**Source passage**
================================

Taxonomy assignment#

1. Introduction#

As we have previously discussed, eDNA metabarcoding is the process whereby we amplify a specific gene region of the taxonomic group of interest from a DNA extract obtained from an environmental sample. Once the DNA is amplified, a library is prepared for sequencing. Up to this point, we have prepared the data for the bioinformatic pipeline and executed the dada2 bioinformatic pipeline. Yesterday, we ended up with a count table (count_table.txt) and a list of ASV sequences (asvs.fasta) containing all the biologically-relevant sequences.

The next step in the bioinformatic pipeline is to assign a taxonomic ID to each ASV to determine what species were detected through our eDNA metabarcoding analysis.

There are 4 basic strategies to taxonomy classification according to Hleap et al., 2021, as well as an endless variations on each of these four strategies:

  1. Sequence Similarity (SS)

  2. Sequence Composition (SC)

  3. Phylogenetic (Ph)

  4. Probabilistic (Pr)

_images/taxonomy_strategies.png

Fig. 29 : The four basic strategies to taxonomy classification. Copyright: Hleap et al., 2021#

Of the four abovementioned strategies to taxonomy classification, Sequency Similarity and Sequence Composition are most-frequently used in the metabarcoding research community. Multiple comparative experiments have been conducted to determine the most optimal approach to assign a taxonomic ID to metabarcoding data, though an optimal method is yet to be found. One example of a comparative study is the one from Bokulich et al., 2018.

================================

Saved data entries
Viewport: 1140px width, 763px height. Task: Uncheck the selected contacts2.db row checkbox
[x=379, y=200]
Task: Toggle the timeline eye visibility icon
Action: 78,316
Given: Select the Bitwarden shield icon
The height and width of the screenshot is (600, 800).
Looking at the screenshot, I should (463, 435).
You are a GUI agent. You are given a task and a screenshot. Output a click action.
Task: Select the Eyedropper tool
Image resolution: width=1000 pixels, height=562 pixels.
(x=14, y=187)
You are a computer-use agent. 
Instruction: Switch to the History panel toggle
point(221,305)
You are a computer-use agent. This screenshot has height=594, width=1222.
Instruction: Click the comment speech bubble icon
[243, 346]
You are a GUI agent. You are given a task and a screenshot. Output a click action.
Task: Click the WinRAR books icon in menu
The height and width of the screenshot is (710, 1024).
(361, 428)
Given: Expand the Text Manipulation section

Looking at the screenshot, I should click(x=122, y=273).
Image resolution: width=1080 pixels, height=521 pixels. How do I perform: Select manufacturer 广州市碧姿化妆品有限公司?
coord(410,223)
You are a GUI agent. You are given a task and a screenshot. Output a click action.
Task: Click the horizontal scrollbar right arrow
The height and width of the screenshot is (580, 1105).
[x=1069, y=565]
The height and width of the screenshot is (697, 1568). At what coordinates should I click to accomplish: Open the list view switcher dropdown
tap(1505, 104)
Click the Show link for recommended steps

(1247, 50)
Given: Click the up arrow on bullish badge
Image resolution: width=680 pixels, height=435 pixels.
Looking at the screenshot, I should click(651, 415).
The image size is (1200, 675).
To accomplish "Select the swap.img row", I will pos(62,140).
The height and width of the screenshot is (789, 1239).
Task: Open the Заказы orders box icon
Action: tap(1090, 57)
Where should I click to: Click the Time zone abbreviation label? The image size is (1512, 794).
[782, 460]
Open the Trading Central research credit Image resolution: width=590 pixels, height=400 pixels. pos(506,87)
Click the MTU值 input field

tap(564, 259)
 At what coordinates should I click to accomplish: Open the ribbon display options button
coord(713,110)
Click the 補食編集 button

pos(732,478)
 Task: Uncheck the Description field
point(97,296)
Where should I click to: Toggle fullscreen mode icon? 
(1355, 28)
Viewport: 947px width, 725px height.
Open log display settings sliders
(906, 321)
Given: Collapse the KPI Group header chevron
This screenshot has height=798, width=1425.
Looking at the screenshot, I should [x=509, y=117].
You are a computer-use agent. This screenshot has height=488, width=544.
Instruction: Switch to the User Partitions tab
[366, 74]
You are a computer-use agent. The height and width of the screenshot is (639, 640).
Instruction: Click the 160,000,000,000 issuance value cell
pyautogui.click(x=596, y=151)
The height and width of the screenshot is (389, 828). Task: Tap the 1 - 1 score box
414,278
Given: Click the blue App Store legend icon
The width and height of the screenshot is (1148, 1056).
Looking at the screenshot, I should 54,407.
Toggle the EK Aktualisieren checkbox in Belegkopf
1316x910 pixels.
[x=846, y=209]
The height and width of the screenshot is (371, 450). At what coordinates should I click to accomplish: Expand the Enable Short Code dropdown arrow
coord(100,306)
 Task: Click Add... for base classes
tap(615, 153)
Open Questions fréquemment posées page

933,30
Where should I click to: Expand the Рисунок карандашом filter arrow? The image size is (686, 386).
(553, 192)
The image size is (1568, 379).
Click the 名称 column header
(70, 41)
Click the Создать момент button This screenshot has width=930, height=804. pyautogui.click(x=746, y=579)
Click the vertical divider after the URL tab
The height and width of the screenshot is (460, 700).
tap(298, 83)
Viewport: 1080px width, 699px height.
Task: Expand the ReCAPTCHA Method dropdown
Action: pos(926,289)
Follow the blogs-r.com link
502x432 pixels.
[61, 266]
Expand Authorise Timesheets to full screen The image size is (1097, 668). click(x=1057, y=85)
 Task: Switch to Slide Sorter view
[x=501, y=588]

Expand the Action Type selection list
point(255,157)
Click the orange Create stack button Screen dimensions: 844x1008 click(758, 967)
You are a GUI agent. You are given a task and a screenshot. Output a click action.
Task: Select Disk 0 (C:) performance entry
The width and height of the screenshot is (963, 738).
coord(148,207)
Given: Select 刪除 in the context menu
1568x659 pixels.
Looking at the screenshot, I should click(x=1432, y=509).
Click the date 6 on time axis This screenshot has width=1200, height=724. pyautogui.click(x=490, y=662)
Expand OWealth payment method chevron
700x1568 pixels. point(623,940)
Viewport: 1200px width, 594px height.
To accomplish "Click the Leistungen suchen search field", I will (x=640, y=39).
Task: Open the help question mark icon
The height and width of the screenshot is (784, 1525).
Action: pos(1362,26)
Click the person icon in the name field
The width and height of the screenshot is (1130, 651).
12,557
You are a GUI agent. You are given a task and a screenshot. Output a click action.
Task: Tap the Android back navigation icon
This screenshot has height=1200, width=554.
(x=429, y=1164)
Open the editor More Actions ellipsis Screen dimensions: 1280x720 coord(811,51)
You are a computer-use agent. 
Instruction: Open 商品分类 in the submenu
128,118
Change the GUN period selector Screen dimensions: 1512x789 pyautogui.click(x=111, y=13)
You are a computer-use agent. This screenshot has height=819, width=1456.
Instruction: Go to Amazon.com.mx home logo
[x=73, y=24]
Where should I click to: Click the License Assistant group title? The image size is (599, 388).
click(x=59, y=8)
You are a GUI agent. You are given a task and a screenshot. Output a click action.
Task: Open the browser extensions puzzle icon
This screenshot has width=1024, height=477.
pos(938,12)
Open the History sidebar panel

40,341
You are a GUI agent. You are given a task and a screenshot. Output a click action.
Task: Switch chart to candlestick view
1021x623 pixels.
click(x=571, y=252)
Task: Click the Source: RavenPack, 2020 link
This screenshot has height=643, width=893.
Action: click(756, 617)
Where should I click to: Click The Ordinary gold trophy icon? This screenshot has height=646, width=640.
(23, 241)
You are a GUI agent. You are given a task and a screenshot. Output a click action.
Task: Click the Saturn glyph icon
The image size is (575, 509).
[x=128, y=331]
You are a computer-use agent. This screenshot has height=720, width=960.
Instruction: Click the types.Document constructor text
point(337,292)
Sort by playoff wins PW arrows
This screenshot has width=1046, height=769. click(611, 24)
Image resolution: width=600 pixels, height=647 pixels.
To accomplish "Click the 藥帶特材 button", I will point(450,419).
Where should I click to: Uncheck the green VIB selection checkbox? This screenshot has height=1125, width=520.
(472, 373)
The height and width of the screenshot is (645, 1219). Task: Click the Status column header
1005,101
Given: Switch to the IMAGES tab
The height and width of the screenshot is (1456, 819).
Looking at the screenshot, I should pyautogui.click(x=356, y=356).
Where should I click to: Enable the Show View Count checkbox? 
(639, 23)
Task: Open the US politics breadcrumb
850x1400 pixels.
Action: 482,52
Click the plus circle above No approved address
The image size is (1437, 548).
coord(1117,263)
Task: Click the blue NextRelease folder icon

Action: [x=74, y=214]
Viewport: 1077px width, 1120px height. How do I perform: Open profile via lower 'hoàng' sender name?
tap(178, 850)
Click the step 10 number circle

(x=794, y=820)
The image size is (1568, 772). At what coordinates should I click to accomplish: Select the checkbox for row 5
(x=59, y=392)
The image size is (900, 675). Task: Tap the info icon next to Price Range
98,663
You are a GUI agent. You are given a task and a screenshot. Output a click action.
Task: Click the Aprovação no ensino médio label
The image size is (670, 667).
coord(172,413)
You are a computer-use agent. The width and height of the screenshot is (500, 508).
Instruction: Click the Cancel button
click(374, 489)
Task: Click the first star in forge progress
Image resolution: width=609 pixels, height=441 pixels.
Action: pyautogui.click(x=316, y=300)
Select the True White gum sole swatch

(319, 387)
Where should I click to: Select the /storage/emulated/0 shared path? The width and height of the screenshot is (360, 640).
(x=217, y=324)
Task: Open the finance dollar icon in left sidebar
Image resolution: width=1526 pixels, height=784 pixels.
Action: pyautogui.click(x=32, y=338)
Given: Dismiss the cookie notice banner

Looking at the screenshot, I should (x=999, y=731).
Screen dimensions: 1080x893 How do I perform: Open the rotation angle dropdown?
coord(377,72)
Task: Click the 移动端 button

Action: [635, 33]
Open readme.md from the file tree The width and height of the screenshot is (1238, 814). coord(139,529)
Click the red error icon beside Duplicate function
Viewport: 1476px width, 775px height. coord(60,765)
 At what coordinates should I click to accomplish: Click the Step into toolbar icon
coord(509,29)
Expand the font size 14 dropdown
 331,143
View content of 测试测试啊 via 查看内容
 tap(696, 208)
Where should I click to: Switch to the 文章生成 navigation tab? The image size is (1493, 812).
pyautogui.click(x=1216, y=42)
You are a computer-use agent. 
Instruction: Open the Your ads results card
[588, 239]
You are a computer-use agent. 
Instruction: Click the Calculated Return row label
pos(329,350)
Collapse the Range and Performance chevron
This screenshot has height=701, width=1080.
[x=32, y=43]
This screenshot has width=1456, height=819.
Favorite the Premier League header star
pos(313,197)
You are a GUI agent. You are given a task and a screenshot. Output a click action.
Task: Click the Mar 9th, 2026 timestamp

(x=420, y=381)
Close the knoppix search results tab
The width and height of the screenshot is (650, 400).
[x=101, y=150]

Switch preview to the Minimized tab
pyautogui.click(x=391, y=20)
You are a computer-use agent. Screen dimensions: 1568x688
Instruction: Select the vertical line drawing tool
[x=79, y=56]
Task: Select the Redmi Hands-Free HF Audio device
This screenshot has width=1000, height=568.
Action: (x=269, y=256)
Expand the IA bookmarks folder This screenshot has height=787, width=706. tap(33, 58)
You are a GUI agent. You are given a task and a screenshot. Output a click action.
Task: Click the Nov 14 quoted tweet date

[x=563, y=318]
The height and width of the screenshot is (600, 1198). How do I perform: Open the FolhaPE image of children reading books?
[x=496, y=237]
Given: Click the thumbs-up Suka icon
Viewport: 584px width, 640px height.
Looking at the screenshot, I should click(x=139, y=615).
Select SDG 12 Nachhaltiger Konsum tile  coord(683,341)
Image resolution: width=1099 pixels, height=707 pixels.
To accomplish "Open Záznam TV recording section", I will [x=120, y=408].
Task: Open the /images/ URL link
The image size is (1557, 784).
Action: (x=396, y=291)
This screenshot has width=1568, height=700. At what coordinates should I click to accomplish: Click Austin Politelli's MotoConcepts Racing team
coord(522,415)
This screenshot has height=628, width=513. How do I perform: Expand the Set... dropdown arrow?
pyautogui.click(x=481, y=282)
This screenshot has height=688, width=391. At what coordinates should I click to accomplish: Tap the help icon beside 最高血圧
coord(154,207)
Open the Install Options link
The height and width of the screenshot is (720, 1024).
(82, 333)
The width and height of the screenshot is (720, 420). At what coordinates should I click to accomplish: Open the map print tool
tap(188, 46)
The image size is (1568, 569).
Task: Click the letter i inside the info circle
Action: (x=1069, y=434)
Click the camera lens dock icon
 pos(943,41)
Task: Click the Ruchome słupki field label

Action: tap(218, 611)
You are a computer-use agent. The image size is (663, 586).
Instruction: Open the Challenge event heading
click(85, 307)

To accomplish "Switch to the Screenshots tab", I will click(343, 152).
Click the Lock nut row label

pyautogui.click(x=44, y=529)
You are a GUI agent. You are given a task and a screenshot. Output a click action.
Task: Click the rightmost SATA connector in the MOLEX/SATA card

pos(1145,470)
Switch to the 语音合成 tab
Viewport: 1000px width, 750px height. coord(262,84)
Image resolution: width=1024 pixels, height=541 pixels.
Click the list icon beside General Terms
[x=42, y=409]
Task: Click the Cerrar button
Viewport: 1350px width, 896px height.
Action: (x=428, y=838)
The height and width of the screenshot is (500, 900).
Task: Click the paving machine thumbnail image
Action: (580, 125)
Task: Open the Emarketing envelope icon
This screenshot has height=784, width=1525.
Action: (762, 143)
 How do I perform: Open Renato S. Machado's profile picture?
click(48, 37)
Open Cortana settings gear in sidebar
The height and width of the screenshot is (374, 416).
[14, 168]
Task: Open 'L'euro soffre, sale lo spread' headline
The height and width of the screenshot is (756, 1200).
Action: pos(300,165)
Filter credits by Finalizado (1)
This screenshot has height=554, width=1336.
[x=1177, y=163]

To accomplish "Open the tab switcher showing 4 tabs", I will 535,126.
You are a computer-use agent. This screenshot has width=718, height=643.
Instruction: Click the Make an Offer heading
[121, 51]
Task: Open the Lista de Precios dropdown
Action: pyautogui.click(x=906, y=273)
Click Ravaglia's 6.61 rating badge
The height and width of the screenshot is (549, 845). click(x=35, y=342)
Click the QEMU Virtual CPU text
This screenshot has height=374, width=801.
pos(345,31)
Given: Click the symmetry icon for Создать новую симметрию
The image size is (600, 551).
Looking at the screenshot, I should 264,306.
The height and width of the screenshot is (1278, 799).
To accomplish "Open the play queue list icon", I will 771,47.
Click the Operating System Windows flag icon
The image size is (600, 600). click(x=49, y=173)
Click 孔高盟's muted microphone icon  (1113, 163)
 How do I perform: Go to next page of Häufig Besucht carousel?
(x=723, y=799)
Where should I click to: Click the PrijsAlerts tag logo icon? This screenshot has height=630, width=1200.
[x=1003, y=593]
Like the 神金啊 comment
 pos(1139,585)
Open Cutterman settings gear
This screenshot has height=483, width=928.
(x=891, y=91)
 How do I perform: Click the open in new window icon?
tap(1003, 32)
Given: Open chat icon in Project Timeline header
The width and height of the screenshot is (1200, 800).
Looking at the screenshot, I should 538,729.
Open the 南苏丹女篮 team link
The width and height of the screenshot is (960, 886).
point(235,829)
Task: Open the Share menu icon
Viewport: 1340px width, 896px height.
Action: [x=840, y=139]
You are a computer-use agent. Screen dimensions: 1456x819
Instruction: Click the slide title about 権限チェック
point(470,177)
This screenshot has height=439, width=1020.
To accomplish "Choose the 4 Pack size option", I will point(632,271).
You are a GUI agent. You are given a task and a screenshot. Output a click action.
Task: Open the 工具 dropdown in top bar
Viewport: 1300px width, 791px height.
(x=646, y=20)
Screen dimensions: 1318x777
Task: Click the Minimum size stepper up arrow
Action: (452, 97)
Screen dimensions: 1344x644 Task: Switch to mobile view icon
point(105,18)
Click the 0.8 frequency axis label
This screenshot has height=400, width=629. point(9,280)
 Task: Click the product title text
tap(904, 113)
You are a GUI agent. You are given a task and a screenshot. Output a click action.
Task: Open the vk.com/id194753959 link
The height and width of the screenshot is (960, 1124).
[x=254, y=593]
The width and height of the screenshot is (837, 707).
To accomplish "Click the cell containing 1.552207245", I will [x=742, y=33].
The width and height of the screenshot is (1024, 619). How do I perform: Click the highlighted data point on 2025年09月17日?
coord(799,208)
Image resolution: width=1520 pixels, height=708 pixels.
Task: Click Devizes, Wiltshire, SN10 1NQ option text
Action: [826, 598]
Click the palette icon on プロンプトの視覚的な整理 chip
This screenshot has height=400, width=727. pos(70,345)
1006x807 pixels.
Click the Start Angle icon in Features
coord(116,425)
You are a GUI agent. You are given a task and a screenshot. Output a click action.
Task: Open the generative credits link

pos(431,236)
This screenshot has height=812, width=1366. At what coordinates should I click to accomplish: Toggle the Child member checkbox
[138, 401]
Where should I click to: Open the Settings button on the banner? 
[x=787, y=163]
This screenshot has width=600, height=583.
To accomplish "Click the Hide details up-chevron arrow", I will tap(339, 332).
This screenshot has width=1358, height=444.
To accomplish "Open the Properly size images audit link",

================================

**What is needed**
Rewrite the taxonomy assignment passage that begins at "1. Sequence Similarity" and ends after "et al., 2018.", replacing "Probabilistic" with "Bayesian".

**Output of the exercise**
1. Sequence Similarity (SS)

  2. Sequence Composition (SC)

  3. Phylogenetic (Ph)

  4. Bayesian (Pr)

_images/taxonomy_strategies.png

Fig. 29 : The four basic strategies to taxonomy classification. Copyright: Hleap et al., 2021#

Of the four abovementioned strategies to taxonomy classification, Sequency Similarity and Sequence Composition are most-frequently used in the metabarcoding research community. Multiple comparative experiments have been conducted to determine the most optimal approach to assign a taxonomic ID to metabarcoding data, though an optimal method is yet to be found. One example of a comparative study is the one from Bokulich et al., 2018.